Tawaran epistemologi ilmu pendidikan Islam yang ditawarkan pada tulisan ini diakui masih di bawah bayang-bayang epistemologi Barat namun substansi dan esensinya diupayakan memiliki muatan-muatan Islam dan sesuai dengan world view Islam. Sebagai sebuah tawaran tentu saja ini masih bersifat spekulatif bisa diterima bisa tidak.
B. Epistemologi Ilmu Pendidikan Islam
1. Asumsi dasar, postulasi ontologi dan aksiologi Ilmu Pendidikan Islam
Postulasi ontologi dan aksiologi ilmu pendidikan Islam yang ditawarkan oleh Noeng Muhadjir didasarkan pada asumsi dasar pandangan realisme methafisik yang mengakui adanya keteraturan alam semesta. Keteraturan tersebut adalah ciptaan Allah. Dari asumsi dasar itu maka postulasi ontologiknya adalah bahwa keteraturan tersebut tampil dalam kebenaran multifaset atau multistrata, yaitu eksistensi sensual, logik, etik dan transenden yang paralel dengan âyah, isyârah, hudan dan hikmah (rahmah?).
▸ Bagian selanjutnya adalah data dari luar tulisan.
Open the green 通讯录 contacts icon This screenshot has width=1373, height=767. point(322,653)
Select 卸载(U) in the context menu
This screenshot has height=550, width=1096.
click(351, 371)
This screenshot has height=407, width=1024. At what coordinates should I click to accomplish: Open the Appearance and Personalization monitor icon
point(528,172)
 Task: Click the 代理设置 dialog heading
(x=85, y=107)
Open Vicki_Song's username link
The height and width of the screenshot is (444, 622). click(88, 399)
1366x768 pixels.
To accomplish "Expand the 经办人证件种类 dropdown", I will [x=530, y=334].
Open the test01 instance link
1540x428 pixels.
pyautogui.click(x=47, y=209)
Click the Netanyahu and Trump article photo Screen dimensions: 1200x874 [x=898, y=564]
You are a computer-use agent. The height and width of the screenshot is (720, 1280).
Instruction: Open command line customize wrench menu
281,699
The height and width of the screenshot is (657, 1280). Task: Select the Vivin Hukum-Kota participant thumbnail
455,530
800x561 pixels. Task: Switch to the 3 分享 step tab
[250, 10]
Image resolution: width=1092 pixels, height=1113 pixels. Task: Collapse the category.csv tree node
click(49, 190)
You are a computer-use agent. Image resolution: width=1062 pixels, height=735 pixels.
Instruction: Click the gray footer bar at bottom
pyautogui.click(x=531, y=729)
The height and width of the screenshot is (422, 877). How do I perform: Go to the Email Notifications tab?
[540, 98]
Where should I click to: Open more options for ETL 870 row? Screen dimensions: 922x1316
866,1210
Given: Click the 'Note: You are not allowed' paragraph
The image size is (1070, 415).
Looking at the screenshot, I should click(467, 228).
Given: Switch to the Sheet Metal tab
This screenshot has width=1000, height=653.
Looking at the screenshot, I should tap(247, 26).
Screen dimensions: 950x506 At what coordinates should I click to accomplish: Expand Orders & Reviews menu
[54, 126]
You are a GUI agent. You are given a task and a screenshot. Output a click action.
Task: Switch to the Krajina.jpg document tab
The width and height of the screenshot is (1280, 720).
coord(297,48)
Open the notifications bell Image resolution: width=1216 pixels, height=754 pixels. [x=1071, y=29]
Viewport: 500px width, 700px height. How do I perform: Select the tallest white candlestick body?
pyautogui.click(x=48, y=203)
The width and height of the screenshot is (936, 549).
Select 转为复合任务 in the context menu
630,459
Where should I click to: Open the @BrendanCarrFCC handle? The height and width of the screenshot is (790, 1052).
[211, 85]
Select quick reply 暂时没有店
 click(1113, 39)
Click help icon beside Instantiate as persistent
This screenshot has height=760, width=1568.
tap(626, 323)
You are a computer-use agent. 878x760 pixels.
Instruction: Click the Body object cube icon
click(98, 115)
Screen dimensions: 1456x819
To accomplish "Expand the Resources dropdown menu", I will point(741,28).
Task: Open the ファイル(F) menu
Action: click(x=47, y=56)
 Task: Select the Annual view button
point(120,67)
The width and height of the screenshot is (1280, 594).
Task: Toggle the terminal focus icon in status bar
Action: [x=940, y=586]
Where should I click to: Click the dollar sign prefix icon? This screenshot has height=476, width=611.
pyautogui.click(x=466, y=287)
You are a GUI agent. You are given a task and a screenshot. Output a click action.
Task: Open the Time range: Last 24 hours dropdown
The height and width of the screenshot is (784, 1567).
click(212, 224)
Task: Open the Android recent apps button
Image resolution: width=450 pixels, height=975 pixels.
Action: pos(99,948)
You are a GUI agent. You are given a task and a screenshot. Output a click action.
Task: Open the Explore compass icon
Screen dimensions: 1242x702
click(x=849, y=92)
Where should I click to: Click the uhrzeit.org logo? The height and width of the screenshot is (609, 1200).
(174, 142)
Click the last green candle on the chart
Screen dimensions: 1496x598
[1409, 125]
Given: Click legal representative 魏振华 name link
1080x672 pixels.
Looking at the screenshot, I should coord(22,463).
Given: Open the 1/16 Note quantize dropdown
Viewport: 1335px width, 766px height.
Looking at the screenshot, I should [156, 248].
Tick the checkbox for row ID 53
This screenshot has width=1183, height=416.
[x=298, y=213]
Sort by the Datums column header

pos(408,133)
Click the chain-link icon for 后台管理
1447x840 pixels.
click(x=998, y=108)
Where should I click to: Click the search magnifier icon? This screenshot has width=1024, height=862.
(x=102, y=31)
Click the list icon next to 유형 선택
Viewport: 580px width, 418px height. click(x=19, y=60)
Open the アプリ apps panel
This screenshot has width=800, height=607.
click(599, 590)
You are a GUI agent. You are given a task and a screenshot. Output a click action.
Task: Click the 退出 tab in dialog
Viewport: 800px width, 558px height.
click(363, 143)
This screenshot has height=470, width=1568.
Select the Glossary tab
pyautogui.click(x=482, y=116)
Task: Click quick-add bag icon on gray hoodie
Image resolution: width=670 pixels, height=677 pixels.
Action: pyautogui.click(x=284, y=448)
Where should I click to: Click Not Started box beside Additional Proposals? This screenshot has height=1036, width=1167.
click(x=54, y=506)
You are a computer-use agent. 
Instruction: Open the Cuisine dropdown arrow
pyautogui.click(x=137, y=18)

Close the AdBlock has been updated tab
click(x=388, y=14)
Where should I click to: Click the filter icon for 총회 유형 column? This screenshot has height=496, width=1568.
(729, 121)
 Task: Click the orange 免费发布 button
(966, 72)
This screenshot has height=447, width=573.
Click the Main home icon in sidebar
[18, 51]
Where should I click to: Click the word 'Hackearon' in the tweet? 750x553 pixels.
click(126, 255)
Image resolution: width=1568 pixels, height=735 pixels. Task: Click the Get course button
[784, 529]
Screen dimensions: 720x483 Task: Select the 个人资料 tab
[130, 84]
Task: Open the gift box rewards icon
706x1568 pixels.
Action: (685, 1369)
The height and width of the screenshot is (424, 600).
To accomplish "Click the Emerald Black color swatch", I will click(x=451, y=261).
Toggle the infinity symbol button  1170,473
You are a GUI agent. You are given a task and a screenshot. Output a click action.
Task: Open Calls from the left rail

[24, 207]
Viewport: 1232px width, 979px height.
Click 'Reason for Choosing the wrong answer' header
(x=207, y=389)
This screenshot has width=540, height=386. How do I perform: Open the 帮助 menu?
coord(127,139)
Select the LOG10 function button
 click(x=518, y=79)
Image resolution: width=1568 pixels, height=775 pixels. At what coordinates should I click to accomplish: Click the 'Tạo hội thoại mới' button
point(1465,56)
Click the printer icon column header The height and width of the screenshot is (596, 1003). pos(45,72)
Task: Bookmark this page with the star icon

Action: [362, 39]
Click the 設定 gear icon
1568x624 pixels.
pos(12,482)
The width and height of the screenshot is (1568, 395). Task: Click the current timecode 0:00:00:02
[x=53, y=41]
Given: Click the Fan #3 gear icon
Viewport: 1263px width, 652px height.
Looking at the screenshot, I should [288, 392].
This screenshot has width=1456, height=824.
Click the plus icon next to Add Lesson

Filsafat yang secara eksplisit mengakui yang transenden adalah phenomenologi dan realisme metafisik. Filsafat yang secara implisit mengakomodasi yang etik dan transenden adalah rasionalisme. Sementara postulasi aksiologiknya dilandasi oleh pandangan bahwa ilmu pendidikan itu adalah ilmu yang normatif, sehingga perlu dan harus diorientasikan kepada nilai atau values baik yang insâniyyah (berkembang bersama budaya manusia) dan yang ilâhiyyah (diwahyukan).[2]
Dasar epistemologi yang ditawarkan oleh Noeng di atas pada dasarnya menawarkan bahwa landasan filosofis ilmu pendidikan Islam dapat menggunakan realisme metafisik yang intransenden plus kebenaran transenden dari Noeng Muhadjir di samping fenomenologi dan rasionalisme.[3] Atas dasar ini realitas empirik dan kebenaran dalam filsafat pendidikan Islam mengakui adanya realitas empirik sensual, empirik etik, empirik logik dan empirik transendental yang bersifat berstrata dan komplementer (saling melengkapi) serta bukan sebagai realitas yang kontradiktif (saling berlawanan) atau saling terpisah satu sama lain.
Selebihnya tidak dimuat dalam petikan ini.